--- CONSIGNES DE TRAVAIL ---
• 1. Indiquez si chacune des affirmations suivantes concorde avec le texte sur le jugement Balkany, en répondant par oui ou par non et en citant à l'identique les mots du texte qui tranchent. (a) Patrick Balkany a été relaxé du chef de prise illégale d'intérêt. (b) L'épouse a été condamnée à cinq ans d'emprisonnement. (c) M. Aubry a été condamné à une peine de prison ferme.
• 2. Poursuivez le texte sur le jugement Balkany à partir de sa dernière phrase.

--- TEXTE D'ÉTUDE ---

————————

Le tribunal a considéré que les trois virements, étalés de juin à novembre 2009 et d’un montant total de 4 593 079,90 dollars, dont l’accusation affirmait qu’ils provenaient de sociétés liées au magnat saoudien, n’ont pas été utilisés « dans le cadre du financement de la villa Dar Gyucy ».

Patrick Balkany a également été relaxé du chef de prise illégale d’intérêt. En cause, un voyage à titre gracieux dans l’aéronef de M. Al-Jaber entre Paris et Saint-Martin en juillet 2009. Cela constitue une gratification mais pas de prise d’intérêt dans l’opération des Tours de Levallois, selon le tribunal.

Le couple Balkany a été condamné pour déclaration incomplète de situation patrimoniale à la Haute autorité pour la transparence de la vie publique (HATPV) en omettant de déclarer une partie de leur patrimoine immobilier et les comptes de leurs sociétés offshores.

Reste que le tribunal a reconnu coupable le couple Balkany de blanchiment de fraude fiscale et a condamné l’époux à cinq ans d’emprisonnement, assortis d’un mandat de dépôt et l’épouse à quatre ans, sans toutefois décerner un mandat de dépôt en raison de son état de santé.

Les infractions de blanchiment de fraude fiscale commises par le couple « ont non seulement porté atteinte à l’ordre public économique en ce que leur commission (…) a privé l’État de la perception de sommes très importantes qui lui étaient légalement dues (…) mais également aggravé la déchirure désormais ancienne du pacte républicain et ce quand bien même nul argent public n’a été formellement détourné », indique le jugement.

Concernant M. Balkany, le tribunal a jugé que ce dernier « a joué un rôle prépondérant (…) dans la mise en œuvre d’une entreprise de blanchiment, structurée et performante, d’une fraude fiscale massive afin de léser les intérêts d’une République française dont il se disait, depuis tant d’années, le fidèle serviteur ».

La 32e chambre a considéré que la responsabilité de Mme Balkany ne se situait pas au même niveau que son mari. Toutefois, cette dernière « n’a pas refusé ou tout au moins mis un terme à une situation dont elle n’ignorait rien du caractère fondamentalement illégal ».

M. Aubry, qualifié « d’assistant zélé et déterminé à enfreindre les prohibitions légales dans l’unique objectif de satisfaire les desseins personnels de son protecteur », a écopé de trois ans d’emprisonnement assortis du sursis et de 100 000 € d’amende pour complicité de blanchiment de fraude fiscale en mettant en place, avec l’avocat Arnaud Claude, les structures off-shores détenant la villa marocaine.

————————

--- ENREGISTREMENTS PRÉSENTÉS ---
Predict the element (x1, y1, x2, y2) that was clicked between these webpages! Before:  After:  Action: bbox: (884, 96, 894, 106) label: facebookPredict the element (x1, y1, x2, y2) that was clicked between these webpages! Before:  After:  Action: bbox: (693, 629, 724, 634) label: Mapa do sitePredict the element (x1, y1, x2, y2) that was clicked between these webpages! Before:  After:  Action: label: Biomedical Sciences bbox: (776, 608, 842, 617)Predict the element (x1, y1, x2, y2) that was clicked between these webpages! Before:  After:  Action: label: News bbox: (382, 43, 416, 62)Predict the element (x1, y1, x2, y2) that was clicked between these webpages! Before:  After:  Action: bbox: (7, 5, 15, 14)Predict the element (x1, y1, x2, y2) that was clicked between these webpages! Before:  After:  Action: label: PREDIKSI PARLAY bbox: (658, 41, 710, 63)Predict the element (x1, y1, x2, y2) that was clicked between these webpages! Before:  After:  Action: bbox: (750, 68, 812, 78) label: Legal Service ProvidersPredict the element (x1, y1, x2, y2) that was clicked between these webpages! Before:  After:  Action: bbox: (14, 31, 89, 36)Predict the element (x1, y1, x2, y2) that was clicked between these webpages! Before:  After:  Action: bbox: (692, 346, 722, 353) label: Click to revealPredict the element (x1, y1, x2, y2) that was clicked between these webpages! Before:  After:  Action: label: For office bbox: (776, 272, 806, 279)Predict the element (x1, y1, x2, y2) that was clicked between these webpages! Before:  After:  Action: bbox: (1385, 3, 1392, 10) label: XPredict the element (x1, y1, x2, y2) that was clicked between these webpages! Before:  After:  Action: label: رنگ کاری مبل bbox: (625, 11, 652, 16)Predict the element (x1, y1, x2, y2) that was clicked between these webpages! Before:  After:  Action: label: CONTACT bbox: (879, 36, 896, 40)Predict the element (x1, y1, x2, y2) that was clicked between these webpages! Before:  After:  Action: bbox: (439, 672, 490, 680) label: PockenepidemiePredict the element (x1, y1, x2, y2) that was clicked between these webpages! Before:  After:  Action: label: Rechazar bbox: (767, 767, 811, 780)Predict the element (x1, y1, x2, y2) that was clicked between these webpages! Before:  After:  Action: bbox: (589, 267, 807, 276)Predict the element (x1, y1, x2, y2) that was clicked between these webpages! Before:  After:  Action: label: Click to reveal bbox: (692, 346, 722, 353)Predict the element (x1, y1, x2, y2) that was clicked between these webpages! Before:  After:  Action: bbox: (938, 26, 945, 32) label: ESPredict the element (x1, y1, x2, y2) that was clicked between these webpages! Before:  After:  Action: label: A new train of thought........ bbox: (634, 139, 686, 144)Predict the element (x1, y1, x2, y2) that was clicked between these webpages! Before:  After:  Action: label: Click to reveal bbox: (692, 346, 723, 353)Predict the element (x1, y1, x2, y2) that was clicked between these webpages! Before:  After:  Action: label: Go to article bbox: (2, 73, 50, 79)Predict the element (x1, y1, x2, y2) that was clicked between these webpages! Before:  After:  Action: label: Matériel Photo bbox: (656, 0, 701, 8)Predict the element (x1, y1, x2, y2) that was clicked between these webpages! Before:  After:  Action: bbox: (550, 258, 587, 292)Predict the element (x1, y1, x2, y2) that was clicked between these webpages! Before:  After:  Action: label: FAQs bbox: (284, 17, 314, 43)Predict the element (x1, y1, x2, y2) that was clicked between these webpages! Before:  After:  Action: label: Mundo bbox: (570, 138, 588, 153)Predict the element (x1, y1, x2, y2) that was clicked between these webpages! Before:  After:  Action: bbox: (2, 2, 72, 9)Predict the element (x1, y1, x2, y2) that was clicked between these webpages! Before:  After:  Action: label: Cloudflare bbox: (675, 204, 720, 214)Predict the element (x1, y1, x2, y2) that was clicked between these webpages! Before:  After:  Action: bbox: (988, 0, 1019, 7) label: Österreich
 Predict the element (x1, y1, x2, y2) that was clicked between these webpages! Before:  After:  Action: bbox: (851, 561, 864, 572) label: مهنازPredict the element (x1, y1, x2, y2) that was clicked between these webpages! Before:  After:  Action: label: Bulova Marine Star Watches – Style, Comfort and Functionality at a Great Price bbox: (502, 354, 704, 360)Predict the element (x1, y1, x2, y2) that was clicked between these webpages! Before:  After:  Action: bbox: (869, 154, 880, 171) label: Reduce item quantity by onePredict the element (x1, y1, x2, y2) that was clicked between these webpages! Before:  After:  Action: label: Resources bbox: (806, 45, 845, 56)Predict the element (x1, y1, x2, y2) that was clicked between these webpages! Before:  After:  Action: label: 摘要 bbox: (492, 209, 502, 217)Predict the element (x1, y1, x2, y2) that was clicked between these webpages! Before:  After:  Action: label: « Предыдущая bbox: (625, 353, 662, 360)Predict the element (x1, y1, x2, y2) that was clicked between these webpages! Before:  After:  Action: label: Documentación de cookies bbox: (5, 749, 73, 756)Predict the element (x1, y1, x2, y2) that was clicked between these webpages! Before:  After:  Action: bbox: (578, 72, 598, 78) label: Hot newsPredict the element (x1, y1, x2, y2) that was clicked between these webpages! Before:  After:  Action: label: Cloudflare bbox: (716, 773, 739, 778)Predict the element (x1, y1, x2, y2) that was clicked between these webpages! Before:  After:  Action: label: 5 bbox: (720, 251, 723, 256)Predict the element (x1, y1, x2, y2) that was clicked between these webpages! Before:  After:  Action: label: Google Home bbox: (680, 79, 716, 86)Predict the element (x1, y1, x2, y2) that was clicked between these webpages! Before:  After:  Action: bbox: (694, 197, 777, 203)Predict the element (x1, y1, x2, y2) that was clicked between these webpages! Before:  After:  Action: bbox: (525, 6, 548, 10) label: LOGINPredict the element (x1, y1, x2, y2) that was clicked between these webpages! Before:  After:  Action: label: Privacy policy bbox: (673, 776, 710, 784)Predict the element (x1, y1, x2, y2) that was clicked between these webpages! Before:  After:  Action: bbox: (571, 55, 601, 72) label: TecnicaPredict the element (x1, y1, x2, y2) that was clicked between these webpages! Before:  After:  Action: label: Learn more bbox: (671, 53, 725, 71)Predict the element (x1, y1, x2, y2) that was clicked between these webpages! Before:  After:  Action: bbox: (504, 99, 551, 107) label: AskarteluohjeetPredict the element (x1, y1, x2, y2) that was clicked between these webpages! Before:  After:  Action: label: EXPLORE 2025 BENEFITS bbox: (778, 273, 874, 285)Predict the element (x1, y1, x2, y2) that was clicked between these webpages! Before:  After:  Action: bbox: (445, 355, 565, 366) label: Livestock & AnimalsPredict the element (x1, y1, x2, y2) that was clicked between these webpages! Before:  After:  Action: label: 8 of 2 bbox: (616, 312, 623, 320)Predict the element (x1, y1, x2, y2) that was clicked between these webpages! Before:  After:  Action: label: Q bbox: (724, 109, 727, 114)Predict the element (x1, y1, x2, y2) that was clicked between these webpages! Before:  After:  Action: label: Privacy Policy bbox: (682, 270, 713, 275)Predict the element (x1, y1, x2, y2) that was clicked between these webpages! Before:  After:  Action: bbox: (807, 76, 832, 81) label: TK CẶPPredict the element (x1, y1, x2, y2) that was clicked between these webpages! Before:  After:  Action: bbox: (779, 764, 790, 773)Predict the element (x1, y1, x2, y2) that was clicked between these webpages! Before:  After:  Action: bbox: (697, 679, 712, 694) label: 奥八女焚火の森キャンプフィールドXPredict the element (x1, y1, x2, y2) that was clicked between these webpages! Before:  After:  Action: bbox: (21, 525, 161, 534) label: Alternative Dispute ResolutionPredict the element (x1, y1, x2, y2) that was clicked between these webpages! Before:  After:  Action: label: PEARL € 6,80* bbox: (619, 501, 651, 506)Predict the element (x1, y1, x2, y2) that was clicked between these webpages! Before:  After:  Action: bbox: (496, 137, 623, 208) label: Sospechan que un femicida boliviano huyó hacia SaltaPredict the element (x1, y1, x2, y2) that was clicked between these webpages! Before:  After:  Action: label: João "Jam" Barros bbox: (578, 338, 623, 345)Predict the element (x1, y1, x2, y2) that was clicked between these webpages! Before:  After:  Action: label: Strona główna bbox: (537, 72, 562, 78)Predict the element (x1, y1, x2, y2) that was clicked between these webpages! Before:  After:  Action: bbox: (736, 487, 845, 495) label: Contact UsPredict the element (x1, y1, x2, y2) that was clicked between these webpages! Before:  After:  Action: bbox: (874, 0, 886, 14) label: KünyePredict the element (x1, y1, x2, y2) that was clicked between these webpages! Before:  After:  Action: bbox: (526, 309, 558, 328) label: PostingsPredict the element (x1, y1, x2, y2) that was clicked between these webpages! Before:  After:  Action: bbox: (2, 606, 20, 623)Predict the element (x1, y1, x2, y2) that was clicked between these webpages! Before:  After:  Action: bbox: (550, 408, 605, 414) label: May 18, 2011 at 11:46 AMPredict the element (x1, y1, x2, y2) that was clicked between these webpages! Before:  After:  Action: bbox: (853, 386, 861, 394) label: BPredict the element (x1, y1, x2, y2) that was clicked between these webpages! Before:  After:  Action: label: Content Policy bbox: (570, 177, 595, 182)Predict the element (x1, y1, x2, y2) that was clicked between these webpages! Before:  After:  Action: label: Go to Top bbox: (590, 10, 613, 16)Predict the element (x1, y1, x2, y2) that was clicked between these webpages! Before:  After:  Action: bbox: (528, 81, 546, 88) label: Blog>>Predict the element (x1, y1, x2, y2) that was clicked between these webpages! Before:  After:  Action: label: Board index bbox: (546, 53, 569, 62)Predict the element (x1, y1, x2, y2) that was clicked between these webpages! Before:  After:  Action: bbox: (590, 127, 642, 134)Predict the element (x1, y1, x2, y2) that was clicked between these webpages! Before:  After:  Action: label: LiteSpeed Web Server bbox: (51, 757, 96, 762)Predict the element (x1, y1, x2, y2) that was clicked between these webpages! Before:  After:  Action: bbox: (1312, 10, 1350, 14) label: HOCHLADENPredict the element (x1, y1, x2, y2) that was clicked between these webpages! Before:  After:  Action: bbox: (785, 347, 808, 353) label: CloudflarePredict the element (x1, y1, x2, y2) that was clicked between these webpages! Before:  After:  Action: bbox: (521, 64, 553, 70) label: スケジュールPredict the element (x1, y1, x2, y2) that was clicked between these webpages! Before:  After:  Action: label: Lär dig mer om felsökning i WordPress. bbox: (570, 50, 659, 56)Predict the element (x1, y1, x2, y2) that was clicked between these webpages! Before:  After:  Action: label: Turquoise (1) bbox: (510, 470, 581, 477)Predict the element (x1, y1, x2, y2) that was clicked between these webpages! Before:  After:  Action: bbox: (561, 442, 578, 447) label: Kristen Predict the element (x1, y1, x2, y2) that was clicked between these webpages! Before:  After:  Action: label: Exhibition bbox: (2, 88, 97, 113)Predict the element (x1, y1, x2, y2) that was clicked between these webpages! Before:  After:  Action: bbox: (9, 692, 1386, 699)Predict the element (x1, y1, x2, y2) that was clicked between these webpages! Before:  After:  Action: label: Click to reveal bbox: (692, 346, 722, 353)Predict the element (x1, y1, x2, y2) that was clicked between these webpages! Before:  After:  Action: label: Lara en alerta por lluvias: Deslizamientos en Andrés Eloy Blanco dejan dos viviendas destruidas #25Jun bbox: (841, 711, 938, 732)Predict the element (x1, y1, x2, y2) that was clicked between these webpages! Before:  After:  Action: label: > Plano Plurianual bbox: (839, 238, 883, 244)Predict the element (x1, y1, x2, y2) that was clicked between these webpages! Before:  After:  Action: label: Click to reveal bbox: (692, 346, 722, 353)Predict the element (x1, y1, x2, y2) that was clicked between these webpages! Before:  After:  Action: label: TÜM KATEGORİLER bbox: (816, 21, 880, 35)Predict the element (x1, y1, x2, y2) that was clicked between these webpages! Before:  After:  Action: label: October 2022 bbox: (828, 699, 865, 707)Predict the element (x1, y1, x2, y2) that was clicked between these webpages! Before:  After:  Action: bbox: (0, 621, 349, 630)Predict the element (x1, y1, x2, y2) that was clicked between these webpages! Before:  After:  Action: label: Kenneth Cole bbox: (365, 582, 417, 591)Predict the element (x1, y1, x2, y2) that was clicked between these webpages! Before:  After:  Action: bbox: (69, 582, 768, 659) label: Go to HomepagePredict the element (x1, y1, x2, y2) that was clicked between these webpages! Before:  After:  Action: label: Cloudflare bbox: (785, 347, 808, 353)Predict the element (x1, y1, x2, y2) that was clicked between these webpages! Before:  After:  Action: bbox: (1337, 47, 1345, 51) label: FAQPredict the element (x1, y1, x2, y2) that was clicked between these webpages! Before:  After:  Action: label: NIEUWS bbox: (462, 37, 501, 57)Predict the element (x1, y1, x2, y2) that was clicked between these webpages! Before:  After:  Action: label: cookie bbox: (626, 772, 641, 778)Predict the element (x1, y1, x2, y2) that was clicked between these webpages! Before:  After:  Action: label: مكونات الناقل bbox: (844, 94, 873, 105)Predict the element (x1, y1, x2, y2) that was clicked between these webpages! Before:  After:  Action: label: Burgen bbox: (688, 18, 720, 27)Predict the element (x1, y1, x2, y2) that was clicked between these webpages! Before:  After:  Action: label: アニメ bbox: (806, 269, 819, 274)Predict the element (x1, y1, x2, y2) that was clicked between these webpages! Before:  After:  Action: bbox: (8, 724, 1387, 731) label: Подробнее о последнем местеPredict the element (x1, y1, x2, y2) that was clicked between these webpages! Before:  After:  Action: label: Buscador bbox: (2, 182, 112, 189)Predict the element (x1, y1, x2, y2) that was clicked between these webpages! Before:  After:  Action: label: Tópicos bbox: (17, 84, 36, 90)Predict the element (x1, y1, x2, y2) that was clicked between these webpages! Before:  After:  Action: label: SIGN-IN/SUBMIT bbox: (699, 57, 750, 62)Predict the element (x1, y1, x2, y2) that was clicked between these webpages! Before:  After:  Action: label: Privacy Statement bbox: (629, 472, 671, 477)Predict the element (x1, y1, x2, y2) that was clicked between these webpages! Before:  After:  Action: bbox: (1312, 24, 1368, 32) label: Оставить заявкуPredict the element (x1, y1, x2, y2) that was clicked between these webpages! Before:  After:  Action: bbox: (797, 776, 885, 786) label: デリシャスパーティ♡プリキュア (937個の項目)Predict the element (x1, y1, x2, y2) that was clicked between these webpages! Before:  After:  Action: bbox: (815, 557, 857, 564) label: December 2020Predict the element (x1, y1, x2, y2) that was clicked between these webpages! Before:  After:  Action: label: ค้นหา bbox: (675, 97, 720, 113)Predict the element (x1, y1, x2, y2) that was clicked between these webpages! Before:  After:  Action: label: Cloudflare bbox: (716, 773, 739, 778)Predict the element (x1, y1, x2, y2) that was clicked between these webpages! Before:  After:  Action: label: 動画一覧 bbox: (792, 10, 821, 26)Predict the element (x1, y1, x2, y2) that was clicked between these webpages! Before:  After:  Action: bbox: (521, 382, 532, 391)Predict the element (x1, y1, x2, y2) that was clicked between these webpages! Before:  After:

————————

--- RÉPONSES PAR CONSIGNE ---
• 1.
(a) Oui : « Patrick Balkany a également été relaxé du chef de prise illégale d’intérêt ».
(b) Non : « l’épouse à quatre ans ».
(c) Non : « trois ans d’emprisonnement assortis du sursis ».

• 2.
M. Claude, reconnu également coupable du même délit a été condamné à trois ans avec sursis et 50 000 € d’amende.

Quant à Alexandre Balkany, qui a agi par « solidarité familiale » en faisant établir à son nom des baux jugés fictifs pour la villa de Marrakech, s’est vu condamné à six mois avec sursis.

Le tribunal a ordonné la confiscation de la villa marocaine, de la résidence de Giverny et du produit de la vente de la villa Pamplemousse à Saint-Martin, estimant que ces propriétés étaient le fruit du délit de blanchiment de fraude fiscale commis par les époux. Il a en outre prononcé à leur égard une peine d’inéligibilité de dix ans.

À l’issue de l’audience, le fétu de paille est redevenu, devant les caméras, la femme de tête. « Je voulais simplement vous dire, comme nous l’avons toujours dit, et comme cela a été confirmé publiquement et officiellement aujourd’hui, il n’y a pas un centime d’argent public, c’est uniquement notre patrimoine familial, et il n’y a pas de corruption. Merci ».

Les avocats du couple ont annoncé avoir fait appel de cette seconde condamnation. Le parquet national financier a dix jours pour décider ou non de faire appel.

Le 22 octobre, la cour d’appel examinera la demande de mise en liberté de M. Balkany dans le dossier de fraude fiscale qui lui a valu sa condamnation à quatre ans.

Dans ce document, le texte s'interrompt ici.